Saved entries
Start of Block

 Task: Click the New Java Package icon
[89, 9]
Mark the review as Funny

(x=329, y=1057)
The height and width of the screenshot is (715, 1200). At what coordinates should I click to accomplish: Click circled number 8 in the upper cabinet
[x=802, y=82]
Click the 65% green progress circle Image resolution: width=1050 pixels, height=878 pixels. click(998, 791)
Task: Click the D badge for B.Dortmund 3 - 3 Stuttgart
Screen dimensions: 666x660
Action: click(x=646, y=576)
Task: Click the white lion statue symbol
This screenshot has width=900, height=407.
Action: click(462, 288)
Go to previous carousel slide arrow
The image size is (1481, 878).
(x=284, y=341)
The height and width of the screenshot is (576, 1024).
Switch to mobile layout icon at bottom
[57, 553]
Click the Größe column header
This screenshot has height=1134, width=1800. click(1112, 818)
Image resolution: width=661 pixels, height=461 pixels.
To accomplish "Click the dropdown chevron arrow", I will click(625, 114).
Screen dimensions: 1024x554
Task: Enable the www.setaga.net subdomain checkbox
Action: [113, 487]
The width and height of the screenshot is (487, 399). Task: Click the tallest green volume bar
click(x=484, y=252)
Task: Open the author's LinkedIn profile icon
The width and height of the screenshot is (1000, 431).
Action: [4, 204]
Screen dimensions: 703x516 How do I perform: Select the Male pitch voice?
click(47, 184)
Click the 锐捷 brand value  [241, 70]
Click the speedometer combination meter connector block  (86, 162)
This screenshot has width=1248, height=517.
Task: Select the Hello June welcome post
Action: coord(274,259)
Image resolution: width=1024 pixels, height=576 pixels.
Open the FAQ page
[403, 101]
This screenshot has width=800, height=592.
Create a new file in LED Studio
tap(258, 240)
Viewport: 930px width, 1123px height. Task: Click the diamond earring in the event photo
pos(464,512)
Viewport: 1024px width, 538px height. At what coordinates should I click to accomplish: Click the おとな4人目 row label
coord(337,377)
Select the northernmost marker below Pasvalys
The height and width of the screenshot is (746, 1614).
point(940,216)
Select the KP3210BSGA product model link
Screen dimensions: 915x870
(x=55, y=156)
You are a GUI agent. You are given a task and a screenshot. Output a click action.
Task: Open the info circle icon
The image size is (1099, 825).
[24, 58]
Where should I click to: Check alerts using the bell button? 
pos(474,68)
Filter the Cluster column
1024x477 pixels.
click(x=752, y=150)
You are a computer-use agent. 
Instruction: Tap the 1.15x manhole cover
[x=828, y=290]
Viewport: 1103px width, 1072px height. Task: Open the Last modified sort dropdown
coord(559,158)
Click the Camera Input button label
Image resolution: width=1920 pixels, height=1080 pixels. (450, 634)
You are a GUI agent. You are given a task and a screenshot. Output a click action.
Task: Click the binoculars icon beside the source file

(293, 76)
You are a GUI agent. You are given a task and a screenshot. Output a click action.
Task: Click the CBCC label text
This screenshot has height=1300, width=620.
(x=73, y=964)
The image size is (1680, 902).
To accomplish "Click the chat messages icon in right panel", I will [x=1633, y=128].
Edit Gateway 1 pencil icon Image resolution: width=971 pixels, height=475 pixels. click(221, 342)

End of Block

### Exercise details
Copy the records above exactly, please, but only from the first line through the line containing "Task: Click the white lion statue symbol".

### Exercise output
 Task: Click the New Java Package icon
[89, 9]
Mark the review as Funny

(x=329, y=1057)
The height and width of the screenshot is (715, 1200). At what coordinates should I click to accomplish: Click circled number 8 in the upper cabinet
[x=802, y=82]
Click the 65% green progress circle Image resolution: width=1050 pixels, height=878 pixels. click(998, 791)
Task: Click the D badge for B.Dortmund 3 - 3 Stuttgart
Screen dimensions: 666x660
Action: click(x=646, y=576)
Task: Click the white lion statue symbol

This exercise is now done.